Kim Benjamin
Feb 9, 2018

PyeongChang 2018: Behind the scenes

As the Games kick off, we chat to the event organisers who've been working for years to make it happen.

PyeongChang 2018: Behind the scenes

The 2018 Winter Olympic Games officially kick off today, with the Opening Ceremony set to take place at 8pm local time at the 35,000-seat PyeongChang Olympic Stadium. Over the next two weeks, 102 events will take place across 15 sports, with around 3,000 athletes expected to take part.
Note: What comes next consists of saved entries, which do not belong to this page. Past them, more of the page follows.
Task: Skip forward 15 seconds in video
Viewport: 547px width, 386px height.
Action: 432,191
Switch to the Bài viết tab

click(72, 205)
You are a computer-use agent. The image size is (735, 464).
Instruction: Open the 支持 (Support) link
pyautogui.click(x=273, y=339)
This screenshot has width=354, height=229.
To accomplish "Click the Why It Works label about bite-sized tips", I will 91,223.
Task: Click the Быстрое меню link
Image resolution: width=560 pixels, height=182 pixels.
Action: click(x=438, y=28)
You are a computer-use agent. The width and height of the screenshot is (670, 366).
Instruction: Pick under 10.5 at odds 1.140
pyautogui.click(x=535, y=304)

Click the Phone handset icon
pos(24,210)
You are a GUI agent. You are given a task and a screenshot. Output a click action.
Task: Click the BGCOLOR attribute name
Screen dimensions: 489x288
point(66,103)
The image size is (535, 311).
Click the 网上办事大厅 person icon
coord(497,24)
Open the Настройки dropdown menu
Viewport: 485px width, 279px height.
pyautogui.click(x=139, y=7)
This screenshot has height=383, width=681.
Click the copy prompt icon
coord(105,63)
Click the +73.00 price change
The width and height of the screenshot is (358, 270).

Don Roelofs, owner of KR Travel DMC has more reason than most to be excited, having worked on preparations for the Olympics over the last four years. There are around 30 people at his company dedicated to the Games, working across three offices. They’ve had a range of responsibilities, including sourcing venues, training facilities and accommodation for various sporting teams and the media. The agency secured the chance to work on the Games through word of mouth, when an existing client referred their services.

“Working on an event like the Olympics entails long preparation — so in one sense as an agency we are not facing a lot of competition, as many came too late to the Games,” he says. “You need a thorough understanding of the area and good local contacts, particularly as PyeongChang is quite an isolated ski resort.”
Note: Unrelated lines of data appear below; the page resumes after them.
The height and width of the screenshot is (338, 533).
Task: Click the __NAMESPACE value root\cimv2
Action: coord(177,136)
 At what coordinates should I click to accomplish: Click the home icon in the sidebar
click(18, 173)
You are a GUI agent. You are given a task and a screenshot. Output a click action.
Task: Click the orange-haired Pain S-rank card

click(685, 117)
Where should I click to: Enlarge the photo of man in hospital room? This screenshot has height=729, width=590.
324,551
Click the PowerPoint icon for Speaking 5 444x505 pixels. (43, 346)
Roelofs says expectations — from both suppliers and visitors, have been a challenge to manage, particularly with regards to the price of accommodation. Many of his clients have opted to stay outside of the ‘recognised’ Olympic accommodation, as he says the prices attached to them have been high.

Impossible pursuits... Don Roelofs

“Even now, at this late stage, expectations over pricing are too high — the government could have made pricing clearer,” he says.
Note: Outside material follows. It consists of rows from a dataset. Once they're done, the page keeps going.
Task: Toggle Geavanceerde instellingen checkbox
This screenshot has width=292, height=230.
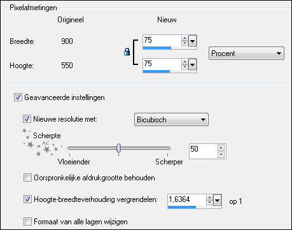Action: pyautogui.click(x=18, y=97)
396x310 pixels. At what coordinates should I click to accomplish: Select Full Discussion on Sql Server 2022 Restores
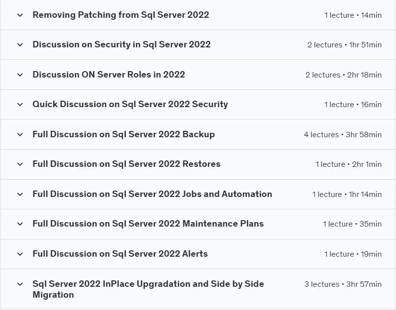point(126,164)
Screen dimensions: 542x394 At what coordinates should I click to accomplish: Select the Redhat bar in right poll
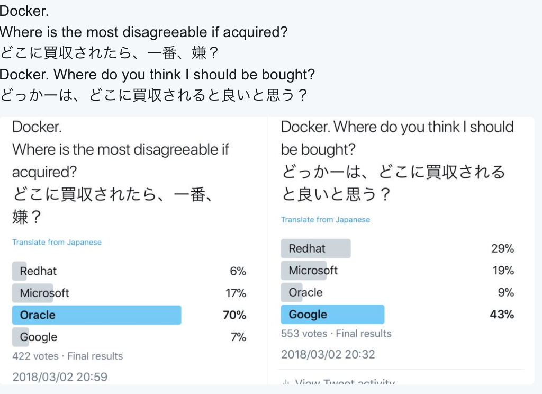(315, 248)
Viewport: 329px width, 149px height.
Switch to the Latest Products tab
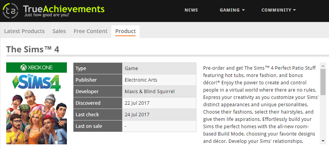click(24, 31)
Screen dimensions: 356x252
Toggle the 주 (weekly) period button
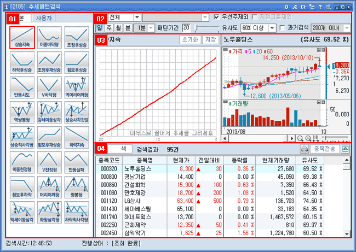(x=108, y=28)
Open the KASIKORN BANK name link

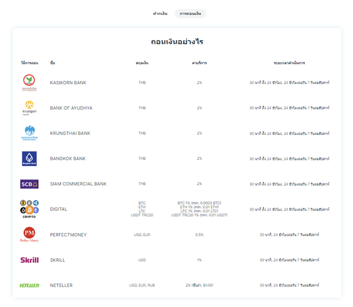[68, 82]
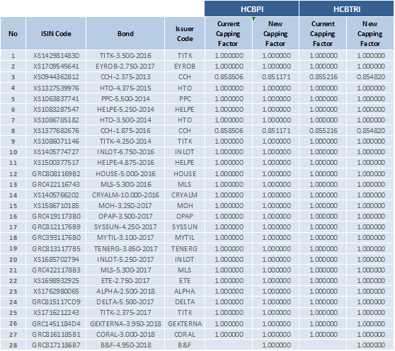Image resolution: width=395 pixels, height=351 pixels.
Task: Select bond cell HOUSE-5.000-2016
Action: pyautogui.click(x=125, y=174)
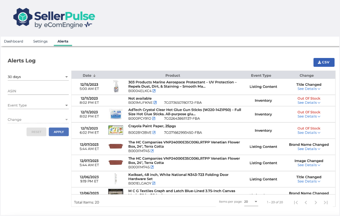Expand the Event Type filter dropdown
This screenshot has width=340, height=216.
38,105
Stress levels have also been running high, as KR Travel had to complete a number of projects within a very tight time frame, but for Roelofs, ‘achieving the impossible’ has its own rewards.

“One of the skiing teams requested a venue very close to the slopes but there is nothing there but small houses; so we looked at these and got the go-ahead to turn them into a training area with makeshift bedding,” he says. “Working on PyeongChang 2018 is a blank canvas - we are creating something out of nothing. You have to be very creative, constantly thinking outside the box.”

'Peace in motion'

For Younji Julia Kim, coordinator of the PR public engagement team for the PyeongChang Organizing Committee, much of her role thus far has been aimed at offering interested parties - both national and international — information on various aspects of the Games, including venues, emblems and mascots.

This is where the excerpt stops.